It has been two weeks now that Santiago Isidro and some 150 other day laborers have been defying the Lakewood City administration and continuing to seek work on one of the main streets in the center of the town.
According to Isidro, who came here from Peru, the local mayor told them that he would help them designate a spot where they could gather and seek jobs. However, six months later, they discovered that the place the mayor assigned them to had no walls and was situated nearly four miles from the center of the town.
“He told us that we had to move out there on October 16. But with no heat for the winter, we will not move,” said Isidro, who makes a living by painting houses.
The case of Isidro and other day laborers was one of those discussed yesterday at Rutgers University, in New Brunswick, where several organizations advocating for the rights of immigrants analyzed the problems of discrimination against New Jersey day laborers.

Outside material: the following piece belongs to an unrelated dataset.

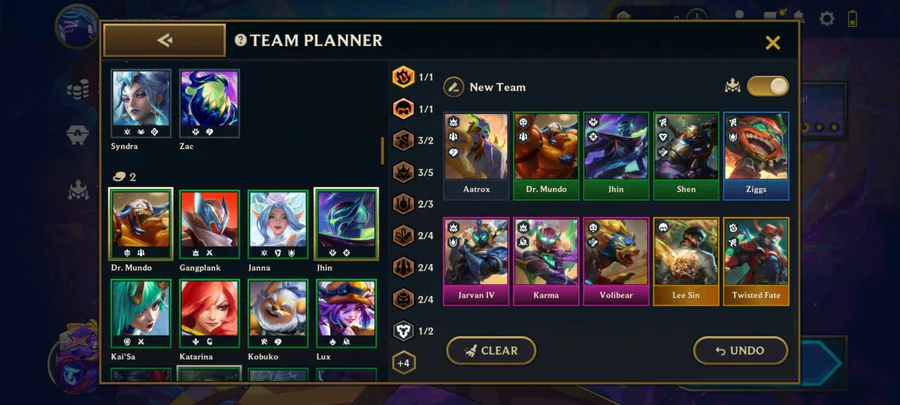Choose Katarina from the 2-cost champions
The image size is (900, 405).
209,314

“Many municipalities are trying to establish ordinances to move the immigrants without understanding that many of those ordinances end up being invalidated because of the state's anti-discrimination laws,” said Edward Barocas of the American Civil Liberties Union (ACLU), referring as an example to the lawsuit against the ordinance “for the Mitigation of Immigration” approved in July in the town of Riverside.

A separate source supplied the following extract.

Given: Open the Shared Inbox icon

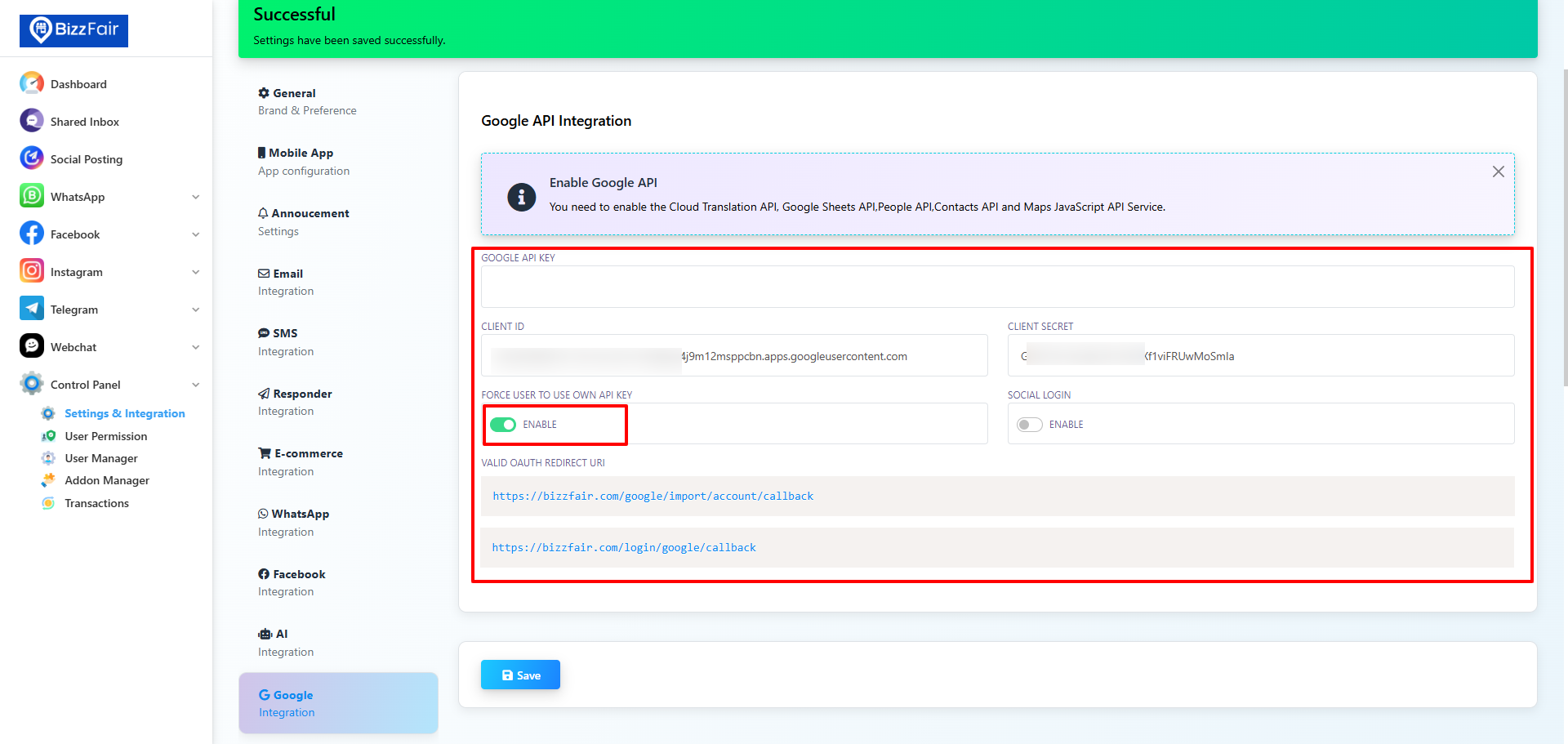Looking at the screenshot, I should coord(32,121).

Another issue that was discussed was housing discrimination, which has caused a stir in the town of Glen Ridge, where an attempt was made to prohibit persons not directly related within a family from living together. The case was thrown out when the ACLU proved that nuns living in a convent would be in violation of the same law.
In Morristown, the mayor’s office began imposing fines for overcrowding as a way to eliminate day laborers, but now the owners of Hispanic businesses allege that the rezoning of the business district discriminates against them for being Hispanic.
“Although the climate where these immigrants reside may not be hospitable to them, it is important that they know they have a right to live in these towns, and when something happens to them they can have recourse to pro-immigrant organizations,” concluded immigration lawyer Amy Gottlieb of the American Friends Service Committee.